Free speech experts said the order represented a fundamental misunderstanding of the First Amendment, which protects people and entities from the government — not the other way around.
The vindictive nature of Trump's executive order aimed at social media companies has raised alarm among experts and former US officials.
"Trump targeting Twitter in executive order is analogous to spitting into a hurricane of 1st Amendment freedoms," John Dean, former White House counsel to President Richard Nixon, said in a tweet. Dean described the executive order as an "authoritarian attack."
"That Trump even has a desire to shut down @Twitter underscores his authoritarian proclivities," Michael McFaul, the former US ambassador to Russia, tweeted on Friday.
Brendan Nyhan, a political scientist at Dartmouth College, said that Trump's threat to "close down private sector businesses because he doesn't like what they publish" represented the "words of an authoritarian" and asked how people would respond if a leader from another country went down this road.
The president on Thursday also shared a tweet featuring a video in which one of his supporters said the "only good Democrat is a dead Democrat," effectively endorsing violence against Americans who are not members of his party.
Meanwhile, Trump has disseminated blatantly false information on the 2020 election, misleadingly telling the public that if people are allowed to vote by mail, it will necessarily mean the election is "rigged."
These repeated, erroneous assertions from the president prompted Ellen Weintraub, a Federal Elections Commissioner, to tweet: "There's simply no basis for the conspiracy theory that voting by mail causes fraud.
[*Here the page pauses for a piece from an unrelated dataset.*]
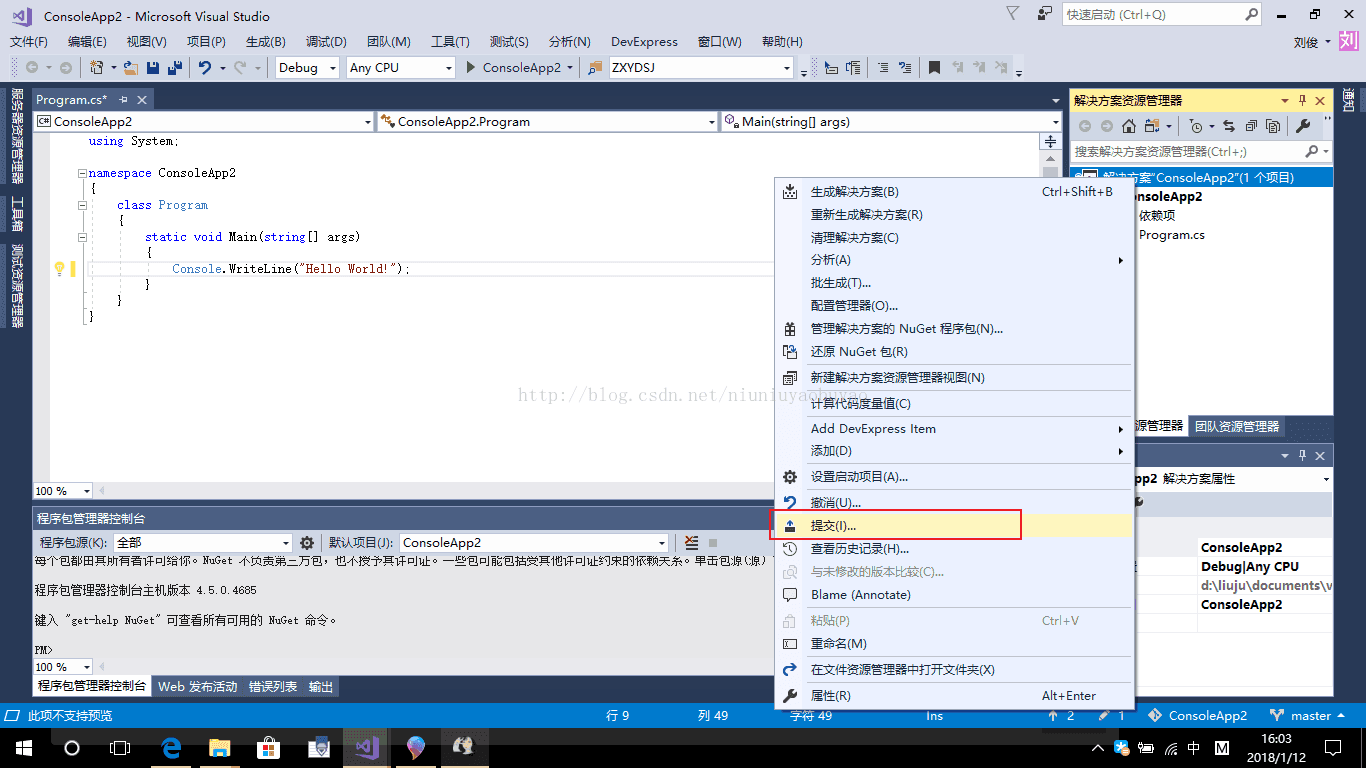This screenshot has height=768, width=1366.
Task: Click the Save All toolbar icon
Action: pos(174,68)
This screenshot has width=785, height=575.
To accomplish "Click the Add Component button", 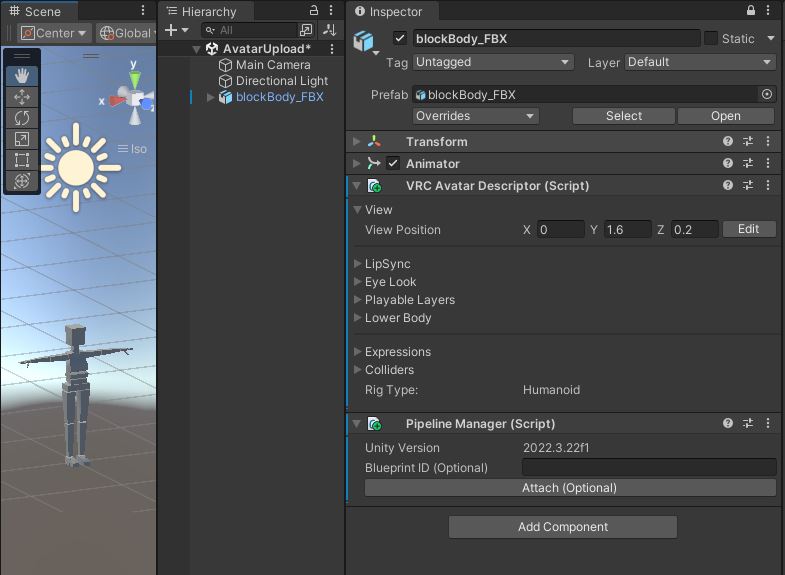I will [562, 527].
None."
The president has long exhibited autocratic tendencies, but he's taken this to new heights in recent days.
In free, democratic societies, it's not normal for leaders to threaten deadly violence against their citizens in any context, nor is it routine for them to seek to undermine elections with misinformation about the voting process.
Our political system prevents Trump from realizing his ambition of becoming a full-blown authoritarian, but his praise for dictators and the ways in which he's mirrored their behavior has already done immense damage to America's democracy.
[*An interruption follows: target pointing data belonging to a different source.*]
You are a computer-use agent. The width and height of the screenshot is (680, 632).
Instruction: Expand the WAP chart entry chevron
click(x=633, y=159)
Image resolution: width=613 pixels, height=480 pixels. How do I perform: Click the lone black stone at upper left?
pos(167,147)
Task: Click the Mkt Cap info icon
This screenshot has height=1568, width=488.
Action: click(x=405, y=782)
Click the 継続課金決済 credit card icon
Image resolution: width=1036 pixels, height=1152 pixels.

While Trump threatens violence against demonstrators in Minneapolis, some experts in recent months have called for the public to push back against the president and the erosion of democratic norms under his watch.
"There need to be mass protests," Jason Stanley, a Yale philosophy professor and author of "How Fascism Works," told Insider. "The Republican Party is betraying democracy, and these are historic times. Someone has got to push back."